Bu okur ilk olarak Sabah gazetesinin Gezi parkı protestolarına ilişkin yayınlarını desteklediğini söylüyor ardından da Yavuz Baydar’ı gazetenin yayın politikasına ters düşmekle eleştiriyor. Genel yayın yönetmeninin yayınladığı ‘okur mektubunda’ şu görüşler ifade ediliyor:
“Ben Gezi Parkı eylemleri sırasında SABAH'ın manşet ve birinci sayfa tercihini destekliyorum, arkanızdayım. İşte ben bu yüzden size destek verdim az da olsa. İşte bu önemli günlerde ülkenin menfaatlerini koruyan ve doğru haber yapan gazete benim gazetem.

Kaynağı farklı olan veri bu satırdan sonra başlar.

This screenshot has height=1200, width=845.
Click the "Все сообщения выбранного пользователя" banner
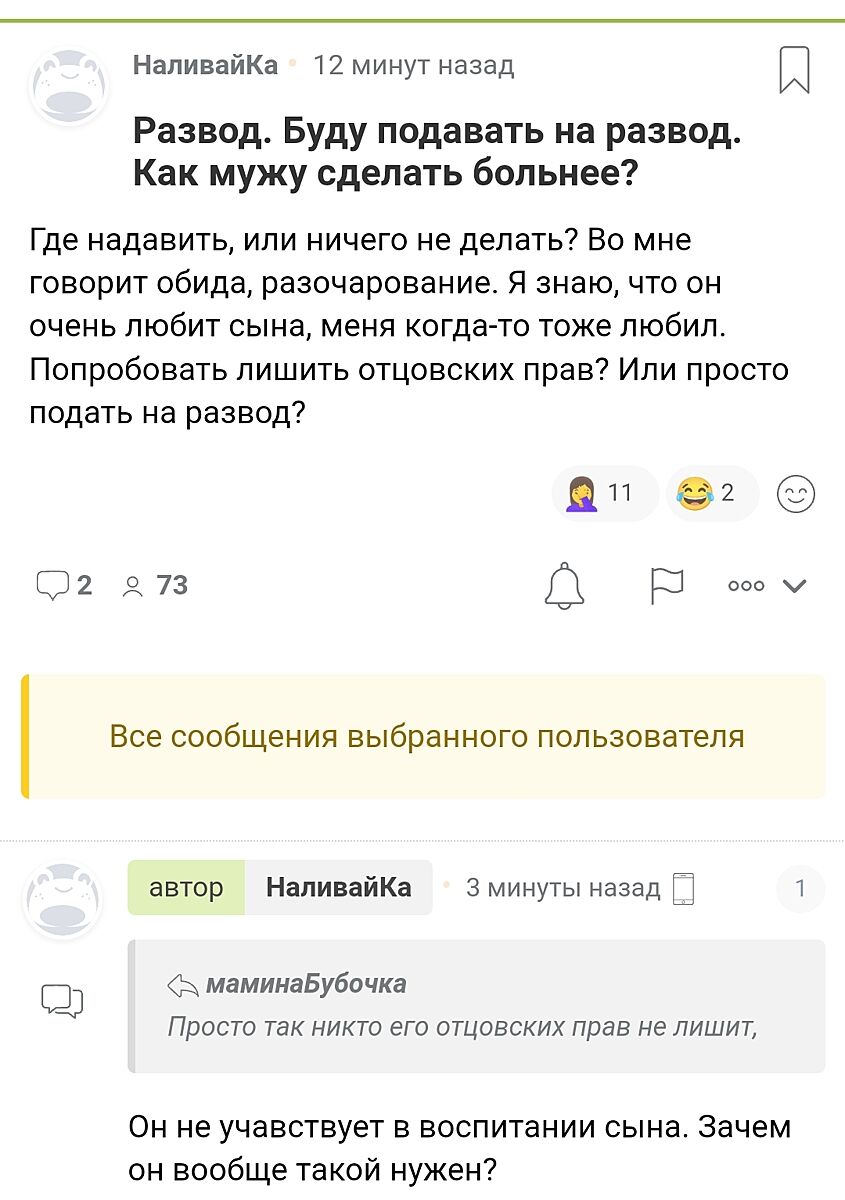point(426,737)
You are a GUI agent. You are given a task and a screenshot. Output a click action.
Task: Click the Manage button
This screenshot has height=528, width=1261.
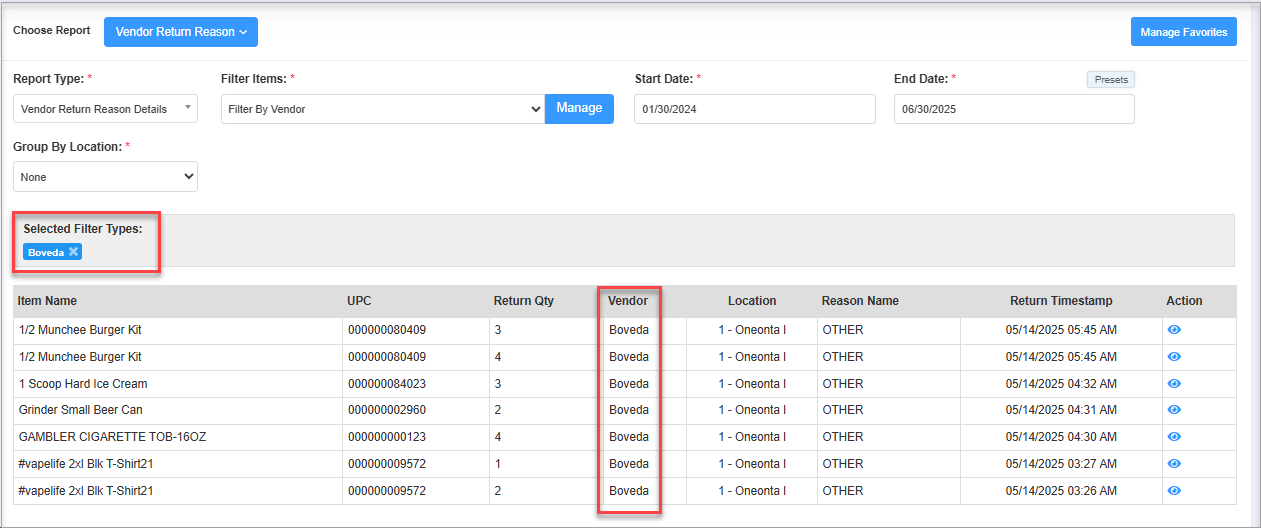coord(579,108)
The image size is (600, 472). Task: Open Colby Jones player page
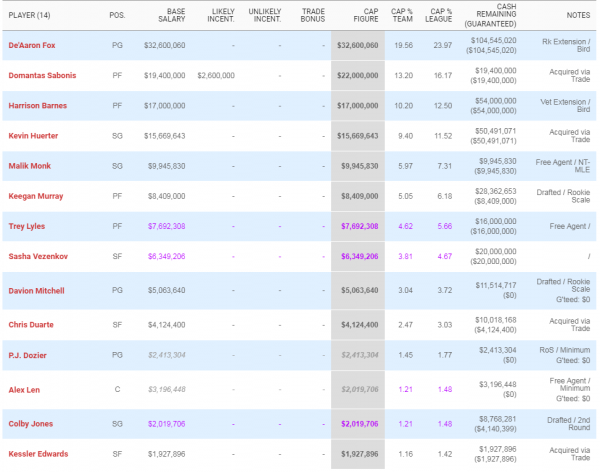point(32,423)
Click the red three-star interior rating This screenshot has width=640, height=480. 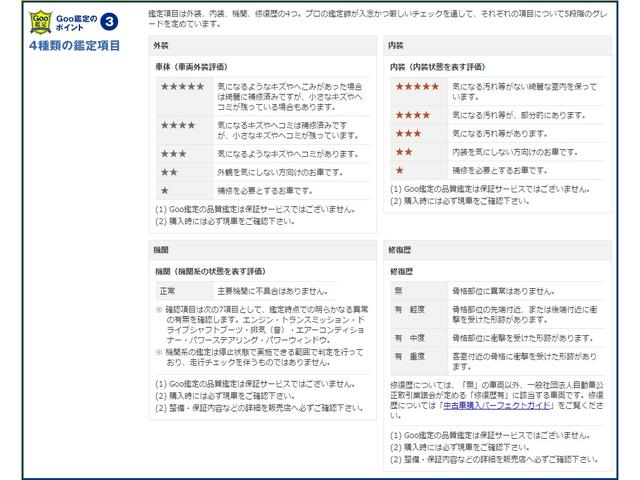[409, 133]
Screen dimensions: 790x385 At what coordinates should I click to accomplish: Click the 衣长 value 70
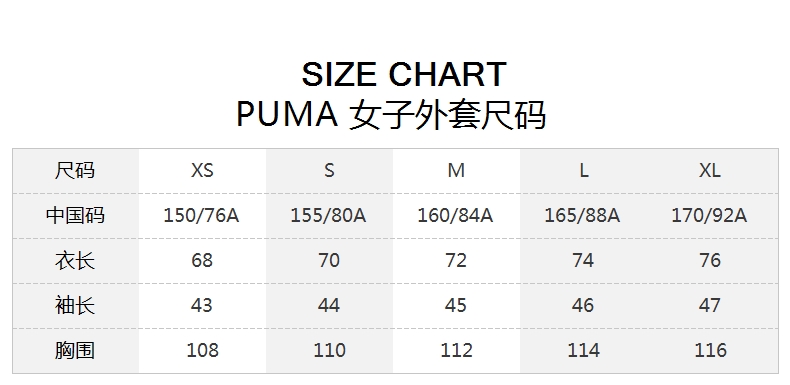(329, 261)
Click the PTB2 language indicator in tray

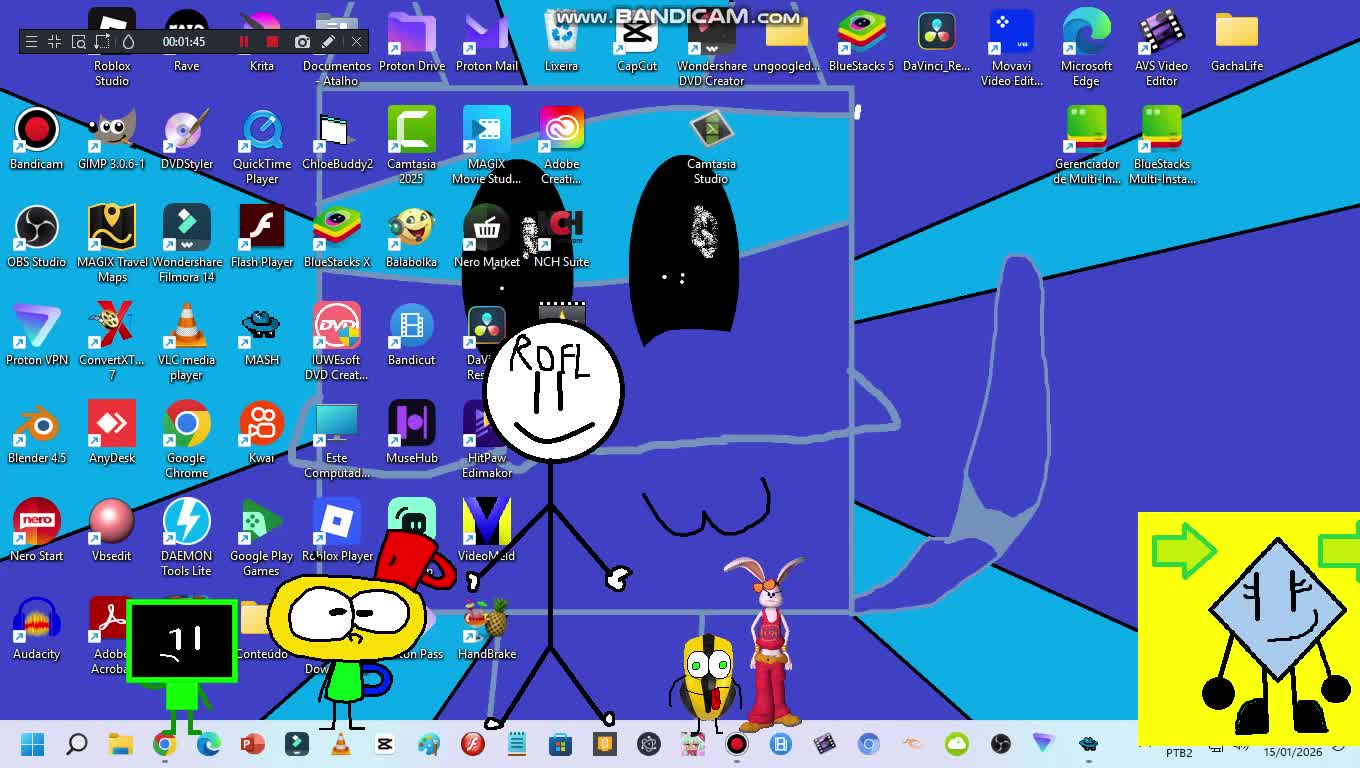(1179, 752)
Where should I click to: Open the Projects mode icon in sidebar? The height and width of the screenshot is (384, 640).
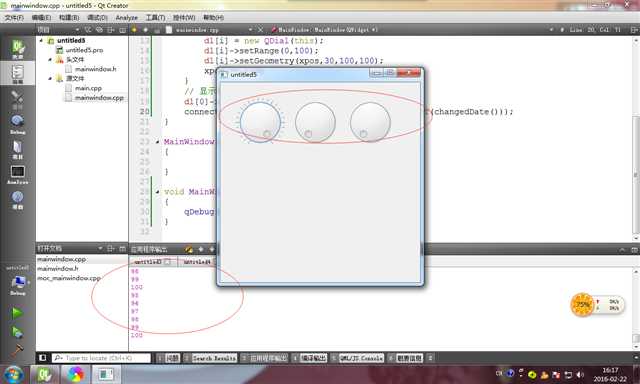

Sayın Yavuz Baydar, tarafsızsanız bunu da gazetede yayınlar ya da ele alırsınız. Demişsiniz ki; okur 'Günaydın Gezi' başlığı sebebiyle tepkili. Hangi okur sayın Baydar, hangi okur? Benim gibi 2 yıldır ev adresine gazete teslim abone mi, yoksa forumlarda ve sosyal medyada organize olup, 'Haydi yandaş gazetelere binlerce eleştiri mail'i gönderiyoruz' diyerek organize tepki mail'leri gönderen sahte SABAH okuru mu? Benim bilgilerimi, adımı soyadımı, telefon numaramı müşteri hizmetlerinden kontrol ettirin Yavuz Baydar, en az 2 yıllık aboneyim ve SABAH gazetesi okuruyum. ‘Günaydın Gezi’ ve benzeri başlıkları eleştirenlerin gerçek bilgilerini alın, bakın bakalım SABAH okuru muymuş? Bunu kanıtlayamazsan, sen de SABAH gazetesi yönetimine yapılan şantajın içindesin Yavuz Baydar. Biz abone olarak memnunuz; SABAH okuru olmayanlar, Sözcü, Cumhuriyet okurları memnun olmayabilir. Arada söylediğim bir şey önemli, internette, forumlarda, mail gruplarında ve sosyal medyada organize olan, Gezi Parkı eylemlerinde özellikle şiddeti savunan, hep polise çakan, yalan resim ve videolarla halkı kandıran gruplar, aralarında organize olup yandaş dedikleri gazetelere, sizin okurunuzum deyip eleştiri mail'leri atıyorlar. Ben bunları görüyorum, biliyorum. Bu oyunun oyuncusu olmayın Yavuz Baydar, SABAH okuru olmayanları SABAH okuru ve çoğunluk gibi sunmayın, SABAH gazetesine zarar vermeyin. SABAH sahipsiz değildir, yanındayız Erdal Abi..."
Bir gazete kendi ombudsmanının yazısını yayınlamayı reddediyor ve aynı gün gazetenin genel yayın yönetmeni ombudsmanı eleştiren bir ‘okur mektubu’ yayınlıyor. Böylece Türkiye’deki sansür uygulamaları yepyeni bir boyut kazanmış oluyor. Gazetenin ombudsmanını yıldırmak ve herhalde bu şekilde işini bırakmaya zorlamak için seçtiği bu çok özel mobbing yöntemi Türkiye medya tarihinde oldukça utanç verici yeni bir sayfanın açılmasına yol açıyor.
Tek başına bu olay Türkiye’de sansür ve oto sansürün ulaştığı boyutlara ve medyada oluşan bunaltıcı havaya ilişkin oldukça önemli bilgiler veriyor. Medya özgürlüğü Türkiye’de alarm veriyor.